A decade later this intellectual split has closed - a little bit. For after the financial crisis exploded in 2007, it become painfully clear to policymakers that finance sometimes can hurt the “real” economy. What was happening in those seemingly arcane derivatives                      markets in 2006, for example, was fuelling a mortgage and corporate borrowing binge - and when that imploded it tipped the wider economy into recession. So after 2008, central bankers implemented reforms that are supposed to force them to try to understand how the finer details of financial markets might end up damaging the global economy again.

In the US, the Federal Reserve has created a Financial Stability Oversight Council, which is supposed to take a joined-up view of finance. An Office for Financial Research has been established to use Big Data techniques to track how money moves around the world with far greater accuracy than before. Meanwhile in the UK, the Bank of England has established a Financial Policy Committee to track the financial system; this complements its interest rate-setting Monetary Policy Committee, which tends to watch what is happening in the real economy. And in the academic sphere, the study of finance is no longer relegated to business schools; it is creeping into high-status university economics departments too.

But this revolution was never wholesale - and may now be going into retreat. Consider, for example, Jackson Hole. This year’s gathering featured some debate about “real economy” issues. There was also extensive discussion about whether central banks need new tools to boost growth and fight deflation.

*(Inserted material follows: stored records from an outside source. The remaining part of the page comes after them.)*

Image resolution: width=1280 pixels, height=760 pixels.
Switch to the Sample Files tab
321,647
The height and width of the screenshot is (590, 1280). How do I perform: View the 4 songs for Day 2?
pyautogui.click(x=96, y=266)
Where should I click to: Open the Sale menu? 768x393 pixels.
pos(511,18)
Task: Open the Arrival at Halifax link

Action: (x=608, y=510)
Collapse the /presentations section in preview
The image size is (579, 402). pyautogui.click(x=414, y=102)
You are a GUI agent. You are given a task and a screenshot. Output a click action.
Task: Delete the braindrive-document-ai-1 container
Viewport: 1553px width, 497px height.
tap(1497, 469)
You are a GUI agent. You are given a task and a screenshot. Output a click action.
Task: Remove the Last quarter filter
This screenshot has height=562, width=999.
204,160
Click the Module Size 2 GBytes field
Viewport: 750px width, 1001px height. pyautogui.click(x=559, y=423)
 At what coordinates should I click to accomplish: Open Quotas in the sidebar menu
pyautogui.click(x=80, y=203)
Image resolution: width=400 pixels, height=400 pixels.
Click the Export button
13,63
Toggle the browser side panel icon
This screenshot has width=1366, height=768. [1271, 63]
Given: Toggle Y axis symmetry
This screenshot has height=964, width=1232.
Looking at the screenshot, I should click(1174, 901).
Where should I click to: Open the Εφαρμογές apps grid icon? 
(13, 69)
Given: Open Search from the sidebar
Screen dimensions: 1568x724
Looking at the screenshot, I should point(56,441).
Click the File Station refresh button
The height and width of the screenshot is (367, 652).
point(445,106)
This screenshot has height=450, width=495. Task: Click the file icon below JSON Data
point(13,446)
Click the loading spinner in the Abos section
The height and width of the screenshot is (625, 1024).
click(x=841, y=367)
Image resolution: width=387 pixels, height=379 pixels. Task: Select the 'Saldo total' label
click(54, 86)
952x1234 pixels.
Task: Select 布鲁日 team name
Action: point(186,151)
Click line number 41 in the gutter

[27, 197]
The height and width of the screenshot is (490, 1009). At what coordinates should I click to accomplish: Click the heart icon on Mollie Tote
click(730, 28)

But what was notably absent from the agenda was a full-blown discussion about the issue that is on the minds of most financial practitioners: namely some of the peculiar distortions that are developing in the weeds of modern finance. Anybody who deals with financial markets on a micro level today - as a banker, asset manager or corporate treasurer - knows that many asset prices are extraordinarily elevated.

Never mind the most obvious headline-grabbing points, such as the record-high levels of US equities or the fact that more than $13tn worth of global government and corporate bonds carry negative rates.

What is equally striking are the numerous tiny signals that tend to go ignored: the fact that in Denmark mortgages now carry negative interest rates; or that in Japan, the central bank has gobbled up so many equities that it owns about 15 per cent of the free float of companies such as Fast Retailing, and is committed to buying ¥6tn worth more exchange traded funds this year.

These peculiarities are creating headaches for pension funds, insurance companies and banks, to name but a few. But the Jackson Hole tribe barely mentioned these at all. The only voice in the central bank community that has been shouting loudly about these numbers is the BIS; its latest annual report issues a chilling indictment about the unsustainable nature of these peculiarly low rates and the dangers of “debt-fuelled growth”. But, this has largely been ignored - as in 2006.

This is ominous. In the short term, those sky-high asset prices seem unlikely to produce a full-blown 2008-style crisis; there is less leverage in the western financial system today than in 2006 and banking is more robust because of post-crisis reforms. Moreover, it seems that those rock-bottom low rates reflect long-term structural issues - such as ageing demographics and falling productivity - as much as central bank interventions. This suggests they could endure for a long time.

But just because policymakers have become inured to a deeply peculiar financial world, that does not mean that it is “normal” or healthy; or not any more than it was in 2006. We had all better hope that by the summer of 2017 a debate about finance gets a proper billing at Jackson Hole. And that the BIS keeps shouting loudly about this distorted system - and is finally heard.